The Treasury official playing the bankers’ secret End Game was Larry Summers. Today, Summers is Barack Obama’s leading choice for Chairman of the US Federal Reserve, the world’s central bank.
The year was 1997. US Treasury Secretary Robert Rubin was pushing hard to de-regulate banks. That required, first, repeal of the Glass-Steagall Act to dismantle the barrier between commercial banks and investment banks. It was like replacing bank vaults with roulette wheels.
Second, the banks wanted the right to play a new high-risk game: “derivatives trading”. JP Morgan alone would soon carry $88 trillion of these pseudo-securities on its books as “assets”.
Deputy Treasury Secretary Summers (soon to replace Rubin as Secretary) body-blocked any attempt to control derivatives.
But what was the use of turning US banks into derivatives casinos if money would flee to nations with safer banking laws?
The answer conceived by the Big Bank Five: eliminate controls on banks in every nation on the planet — in one single move.

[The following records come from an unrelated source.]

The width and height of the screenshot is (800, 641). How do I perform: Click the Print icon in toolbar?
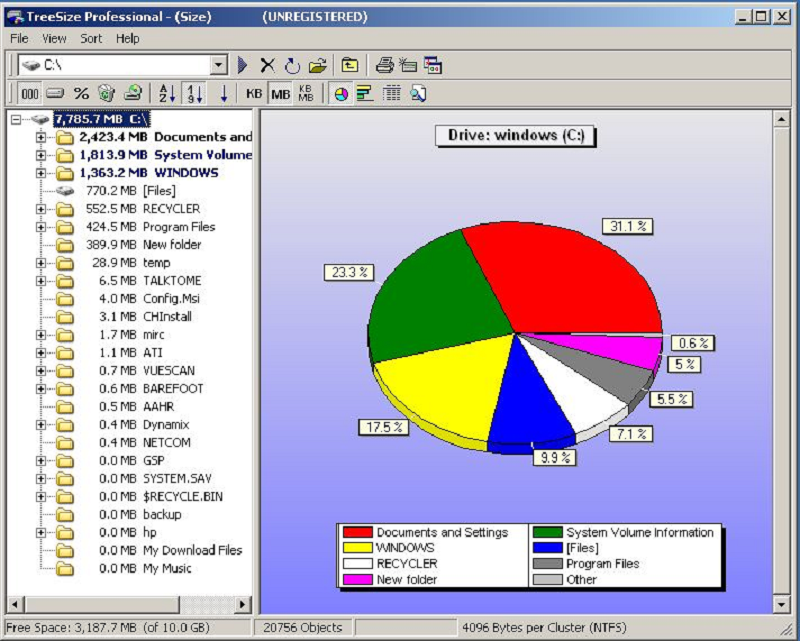(384, 66)
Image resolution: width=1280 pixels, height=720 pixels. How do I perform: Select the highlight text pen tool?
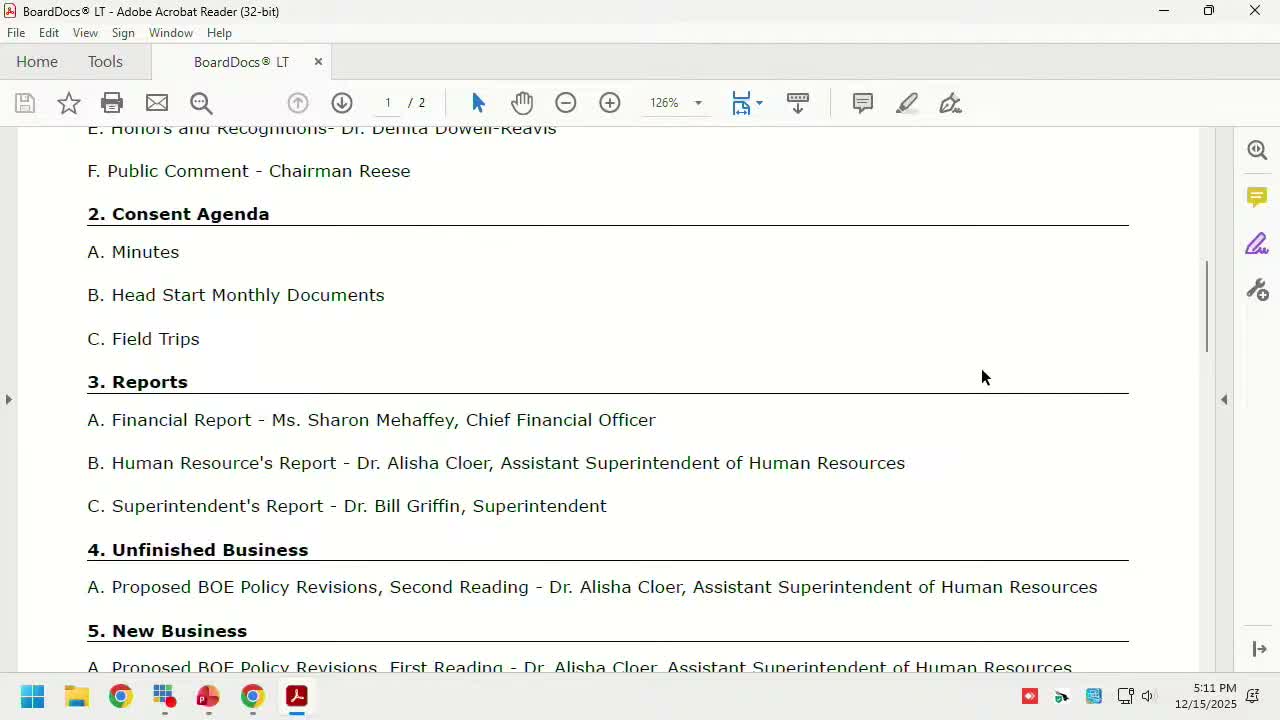click(x=907, y=103)
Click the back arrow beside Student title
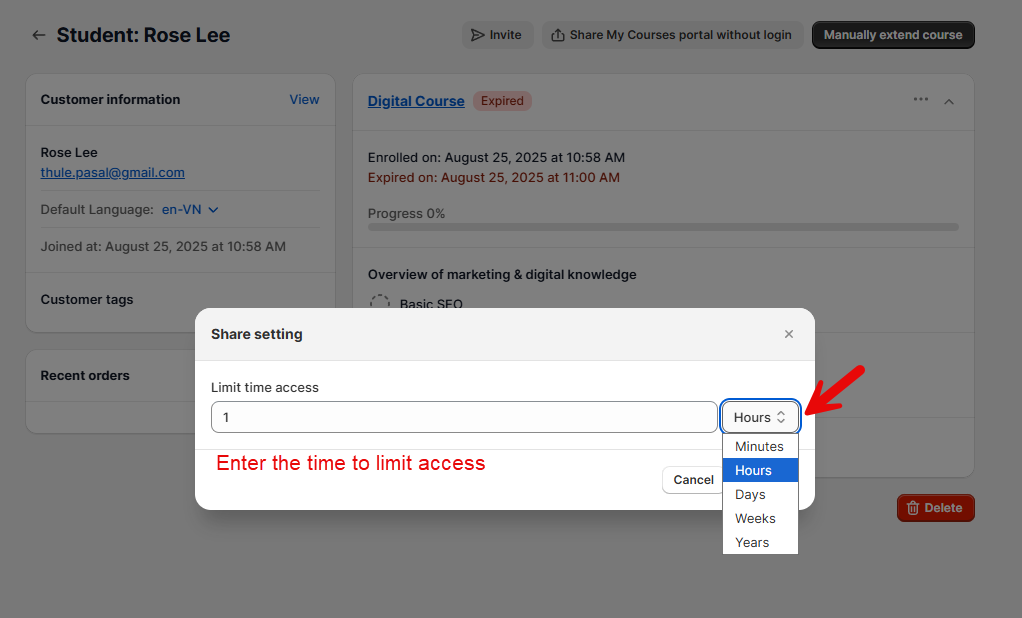This screenshot has width=1022, height=618. pos(39,35)

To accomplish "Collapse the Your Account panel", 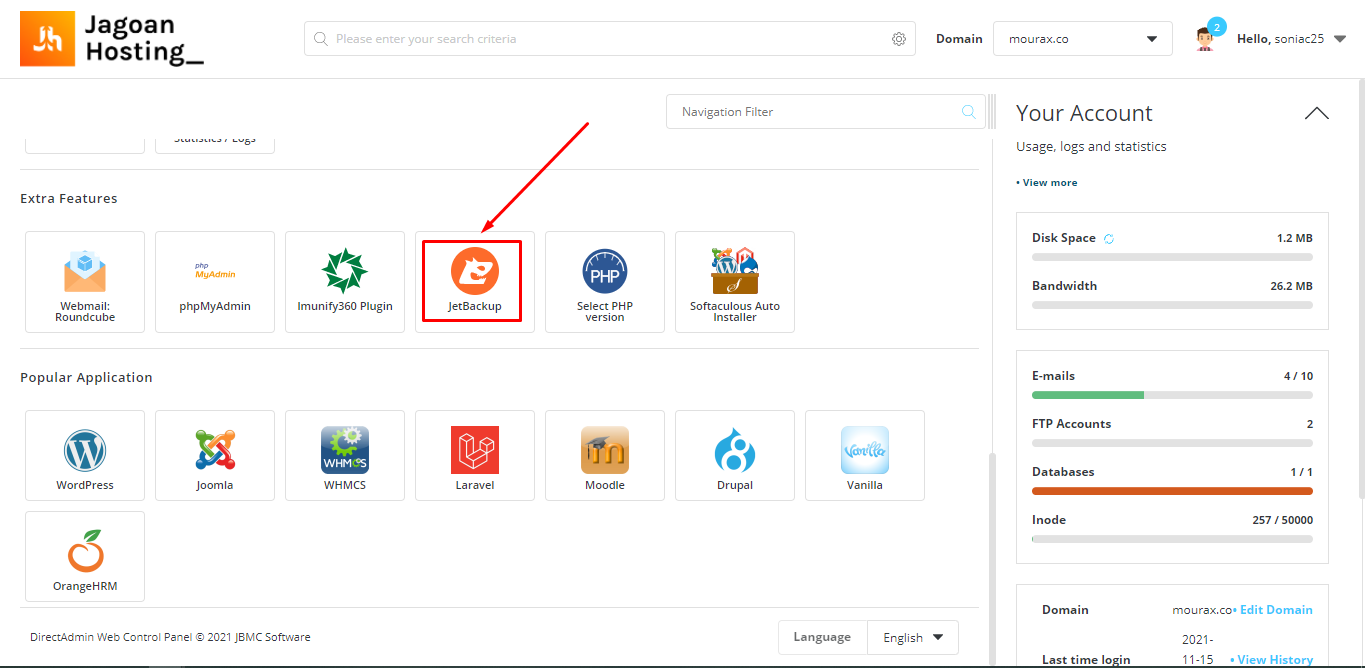I will point(1316,113).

It was as brilliant as it was insanely dangerous.
To learn more about how they used the WTO to transform the global financial system into a gigantic casino, head on over and read the rest of Palast’s outstanding article right here.

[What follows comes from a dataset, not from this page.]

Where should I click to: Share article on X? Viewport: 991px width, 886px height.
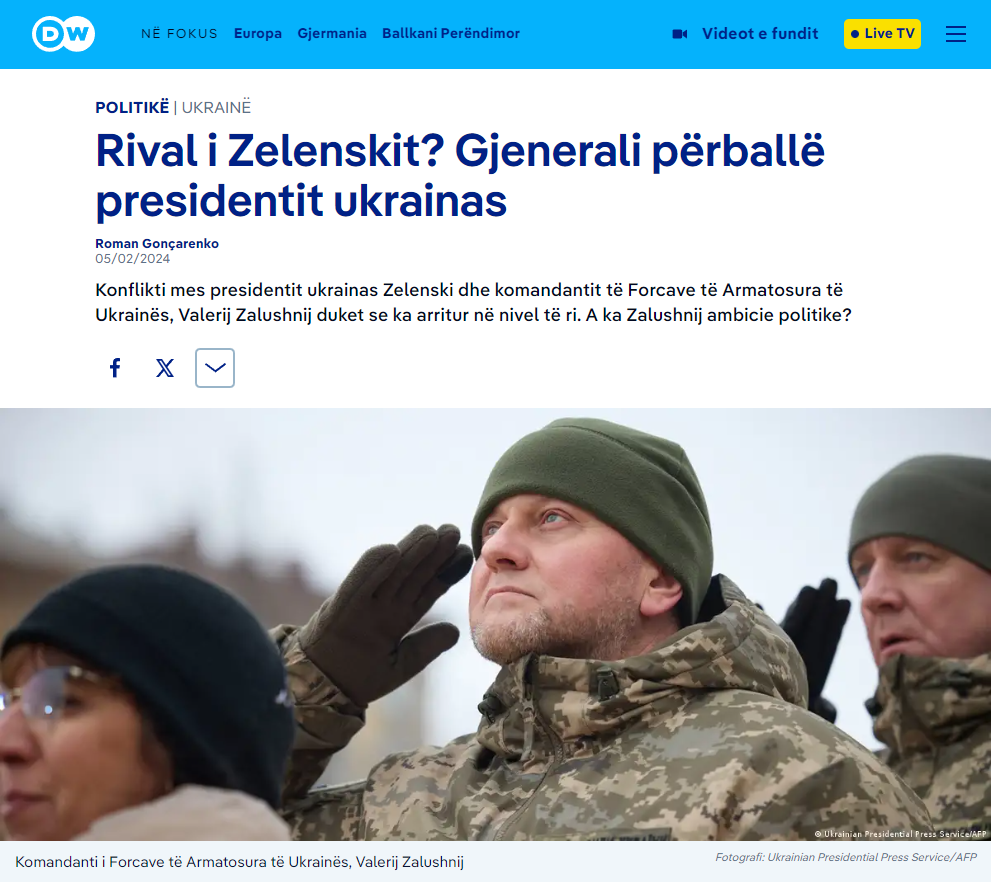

And you know what is truly frightening?
Larry Summers appears to be Barack Obama’s top choice to become the next chairman of the Federal Reserve.
That statement should send chills up your spine.
The truth is that Larry Summers should not even be running a Dairy Queen, much less the most powerful financial institution on the planet.
If Larry Summers becomes the next head of the Federal Reserve, it will be an unmitigated disaster.
But it looks like that is exactly what we are going to get.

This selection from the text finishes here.